• Work to complete
1. In the fold-change detection text, which component acts as the repressor (Y) in the proposed design?
2. Using the fold-change detection text, decide whether each statement agrees with it: (a) the expression of Z depends on the absolute values of X; (b) sfGFP serves as the reporter protein (Z); (c) tunable levels of β-estradiol control the amount of rtTA in the cell. For each one, answer yes or no and quote the words from the text that decide it.

• Text excerpt
-=-=-=-=-

For this year’s project, we are aiming to construct an I1-FFL that can detect fold-changes in the levels of protein X. In other words, the expression of Z would be reliant on the relative change in X as opposed to absolute values of X. For example, if X changes from an arbitrary concentration of 1 to an arbitrary concentration of 5, the expression from promoter Z would be exactly the same as that resulting from a change from a concentration of 5 to a concentration of 25 of X (a fold-change by a factor of 5 in both cases).
How Fold-Change Detection is Achieved
This fold-change detection is enabled through the repressor Y. Take the case when activator X, repressor Y, and protein Z each have an arbitrary concentration of 1 in the cell (1:1:1 ratio). If the concentration of X is doubled, the ratio between X and Y now becomes 2:1. X immediately activates Z, but since the repressor Y takes time to fold, it lags behind, and the concentration of Z spikes to 2 due to the activation. When Y folds into its active form and carries out its repressive activity, the concentration of Z returns to its initial concentration of 1. This is because at this point, X and Y return to a 1:1 ratio in the cell. In order for the concentration of Z to reach 2 once again, the X:Y ratio must first return to 2:1 - thus, X has to reach a concentration of 4 before the same output of Z is produced. In this way, fold-change detection is achieved.
Engineering our System
The Design of our Gene Network and the Interactions Between Components
In our proposed design, rtTA will act as our activator (X), Lacl as our repressor (Y), and sfGFP as our reporter protein (Z). Each part is detectable via a different fluorescent protein. A visual representation of our pathway is shown in Figure 3.
This network design allows for calibration of the network via tunable levels of β-estradiol, allowing for accurate control of the amount of rtTA(X) in the cell. This will allow us to ensure that fold-change detection works as theorized in our network.

-=-=-=-=-

• Extracted material

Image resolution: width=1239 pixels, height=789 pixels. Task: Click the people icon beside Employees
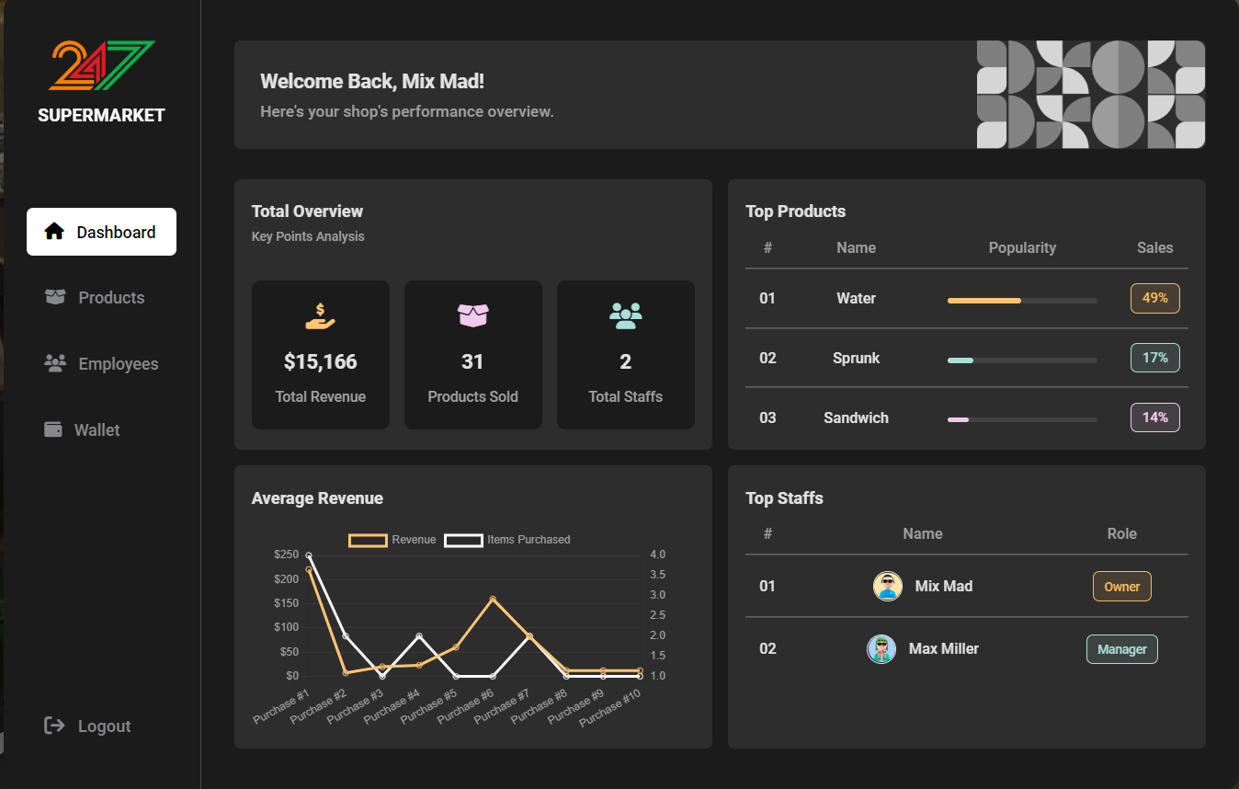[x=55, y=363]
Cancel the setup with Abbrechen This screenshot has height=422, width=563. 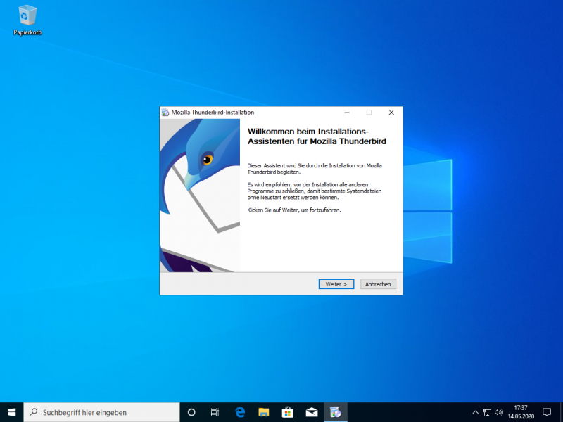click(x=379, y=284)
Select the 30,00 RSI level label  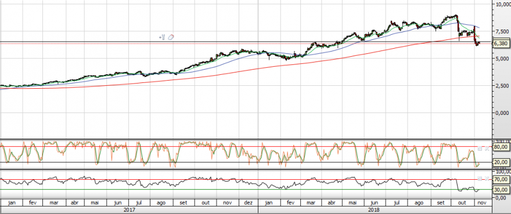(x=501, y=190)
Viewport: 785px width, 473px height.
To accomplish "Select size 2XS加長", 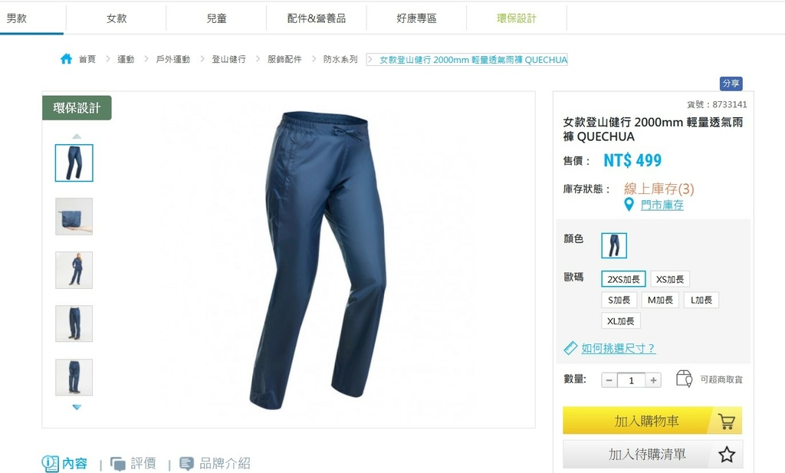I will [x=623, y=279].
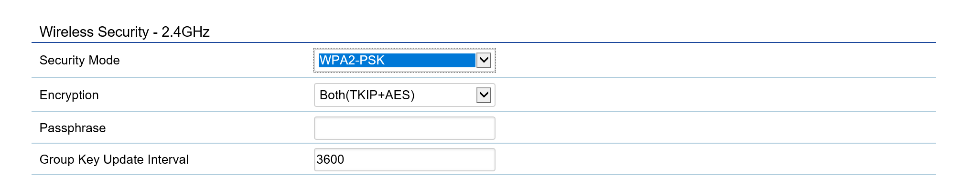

-=-=-=-=-

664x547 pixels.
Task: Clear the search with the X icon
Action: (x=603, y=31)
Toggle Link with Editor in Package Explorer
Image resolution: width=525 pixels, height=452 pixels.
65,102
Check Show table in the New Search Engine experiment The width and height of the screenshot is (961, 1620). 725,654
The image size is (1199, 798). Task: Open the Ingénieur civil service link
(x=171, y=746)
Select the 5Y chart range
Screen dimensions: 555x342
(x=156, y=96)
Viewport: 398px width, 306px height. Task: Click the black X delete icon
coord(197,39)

-=-=-=-=-

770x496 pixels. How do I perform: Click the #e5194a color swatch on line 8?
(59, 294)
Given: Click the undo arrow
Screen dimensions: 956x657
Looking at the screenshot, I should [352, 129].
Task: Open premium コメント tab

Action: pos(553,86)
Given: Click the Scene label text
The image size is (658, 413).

-=-=-=-=-

• Task-by-task solutions
1. Lacl

2.
(a) No: "the expression of Z would be reliant on the relative change in X as opposed to absolute values of X"
(b) Yes: "sfGFP as our reporter protein (Z)"
(c) Yes: "tunable levels of β-estradiol, allowing for accurate control of the amount of rtTA(X) in the cell"